== RECORDED INFORMATION

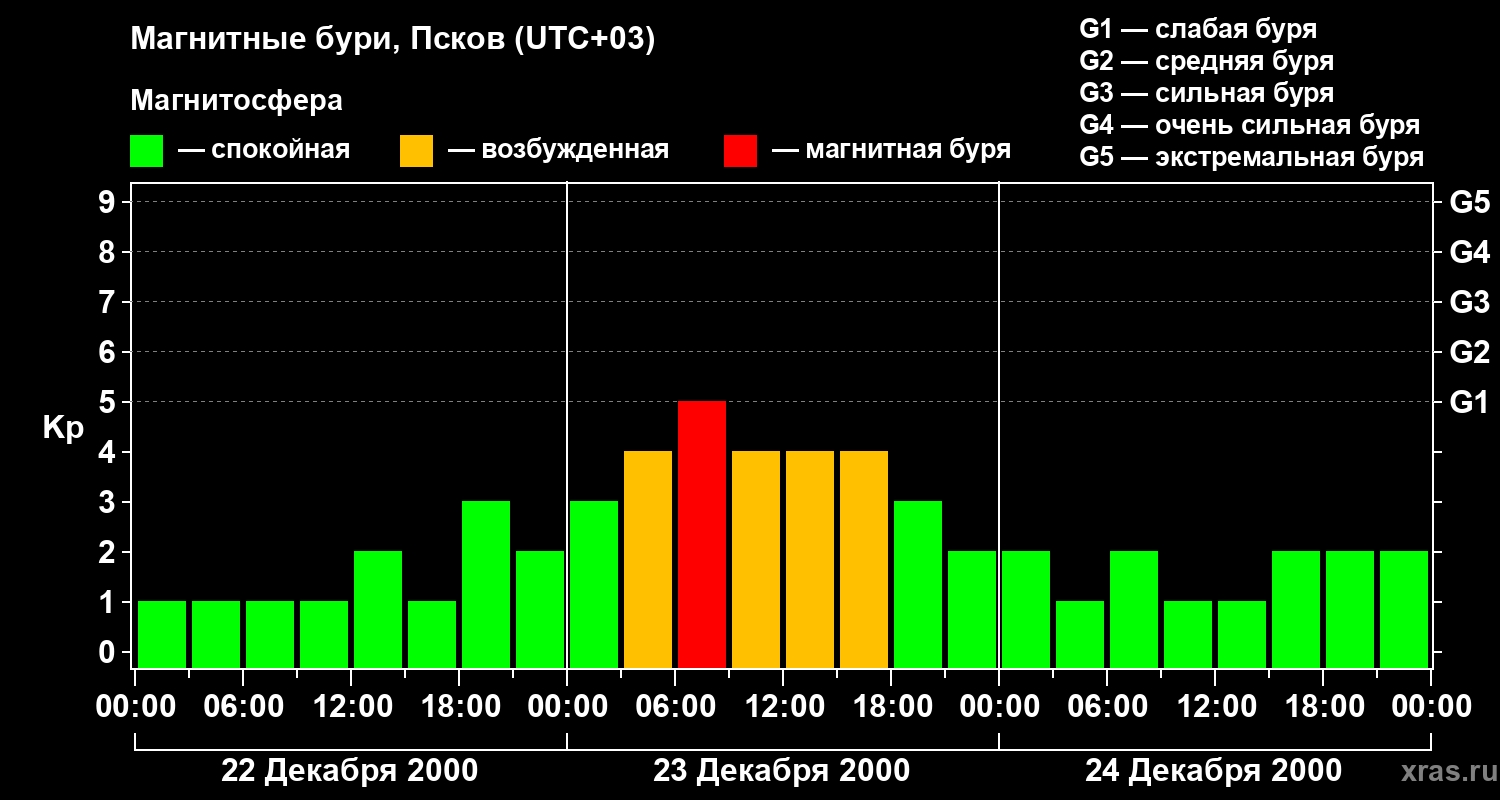This screenshot has width=1500, height=800.
Task: Select the Kp 3 green bar on 22 December
Action: point(486,584)
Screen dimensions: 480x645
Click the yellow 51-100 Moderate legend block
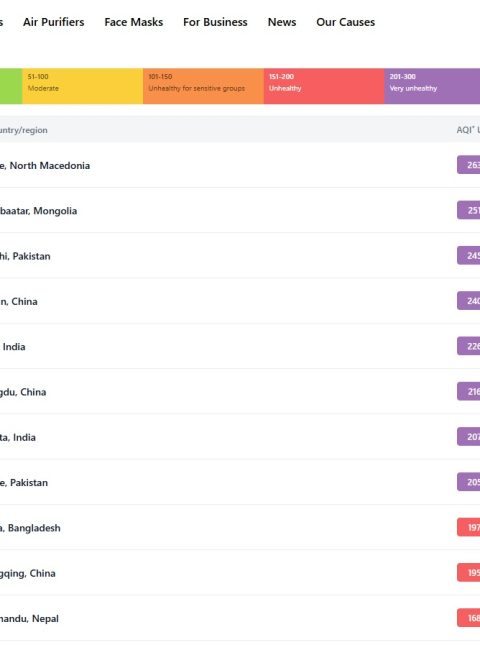tap(83, 86)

====

* **YOUR ASSIGNMENT**: No pictures belong in the copy. Retype exactly, and only, the lines from the line containing "Screen dimensions: 480x645" through the last line of the data, both included.

* **RESULT FOR THIS TASK**:
Screen dimensions: 480x645
Click the yellow 51-100 Moderate legend block
tap(83, 86)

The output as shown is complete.